Hungary Cuts Gas to Ukraine 18 Days Before Election
Orbán halts gas exports to Ukraine over Druzhba pipeline dispute — but the timing, 18 days before Hungary's April 12 vote, tells a different story than the one English media is reporting.

Hungary announced Wednesday it will gradually cut off gas exports to Ukraine until Russian oil flows resume through the Druzhba pipeline — a move affecting 28% of Ukraine's March gas imports. The Albis Perception Gap Index scored this story 5.60, with Spanish-language media uniquely identifying what English and EU outlets mostly buried: Orbán's announcement lands 18 days before Hungary's April 12 parliamentary election, where polls show his Fidesz party trailing the opposition.
Here's what most English-language coverage won't tell you: Viktor Orbán isn't just fighting over a pipeline.
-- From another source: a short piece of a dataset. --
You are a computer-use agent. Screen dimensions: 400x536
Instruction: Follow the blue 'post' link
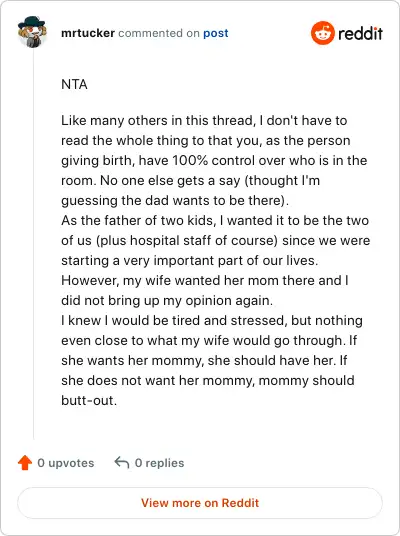coord(216,33)
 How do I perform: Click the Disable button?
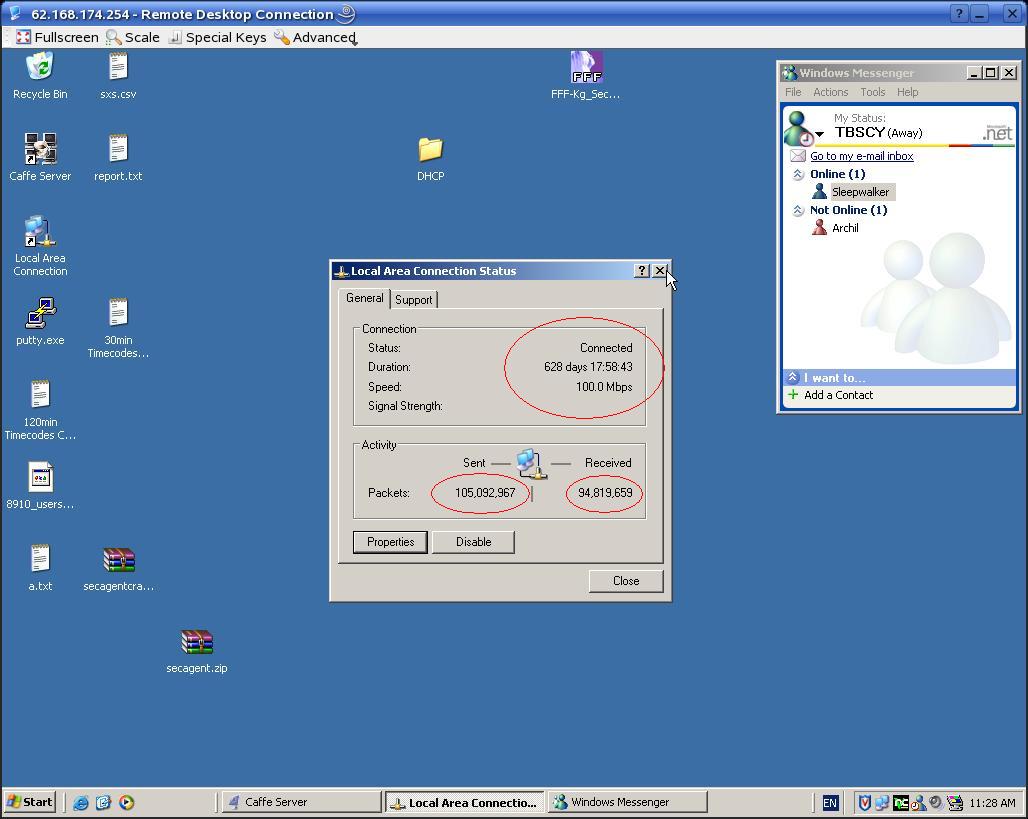point(473,542)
He's running for re-election.
Hungary's prime minister announced Wednesday that he's gradually cutting gas supplies to Ukraine — and won't resume them until Russian oil flows again through the Druzhba pipeline. "As long as Ukraine does not supply oil, we will not supply gas from Hungary," Orbán said in a social media video after a cabinet meeting.
The quid pro quo is explicit. Gas stays off until oil flows on.
What actually broke
A Russian drone strike hit the Druzhba pipeline infrastructure near Brody, in western Ukraine, on January 27. Satellite imagery confirmed severe damage. Ukraine says repairs could take six weeks or more. Hungary and Slovakia say Ukraine is deliberately stalling for political leverage.
Both versions can't be true. But both serve their tellers.
The numbers that matter
Ukraine imported 2.94 billion cubic metres of gas from Hungary in 2025 — that's 45% of all gas imports and 14% of total national consumption. For March 2026, Ukraine contracted 180 million cubic metres through Hungary, about 28% of its import mix. Losing that corridor mid-war doesn't just inconvenience Kyiv. It threatens heating, industry, and power generation for 44 million people still enduring energy rationing across Europe.
But Orbán isn't stopping at gas. He's also blocking a €90 billion EU aid package for Ukraine — the largest ever proposed — until Druzhba resumes. EU leaders called it "blackmail" and "disloyalty" at last week's summit. Zelensky told reporters in Kyiv he opposed the principle of pumping Russian oil through Ukraine while the EU sanctions its sale elsewhere.
The angle nobody's reporting in English
Spanish media — El País specifically — identified what makes this different from a standard energy dispute. Orbán made this announcement during an active election campaign. Hungary votes on April 12. Fidesz is trailing the opposition Tisza party in polls released the same day Orbán cut the gas.
Energy security has become the central campaign issue. Orbán's government has repeatedly alleged that Ukraine is deliberately triggering an energy crisis to undermine his re-election. The Druzhba dispute lets him play defender of Hungarian energy sovereignty — the strong leader protecting citizens from foreign sabotage.
One man's energy crisis is another man's campaign rally.
The framing split
English-language outlets — Reuters, AP, Washington Post — frame this as a bilateral pipeline dispute. The mechanics of who broke what and who's fixing it.
Ukrainian media frames Orbán as conducting energy warfare against a nation being invaded. Liga.net and Ukrainska Pravda emphasise the timing and the TurkStream connection — Orbán also blamed Ukrainian attacks on the Russia-based TurkStream pipeline for depleting Hungary's reserves.
Spanish media sees an election play wrapped in an energy dispute. And 5.01 billion people across South Asia, Asia-Pacific, Latin America, and Africa see nothing at all.
This is the first time an EU member state has openly used energy supply as leverage against a country its own bloc is trying to defend. If it works — if Orbán wins on April 12 running on this — the playbook is written for every leader with a pipeline and an election.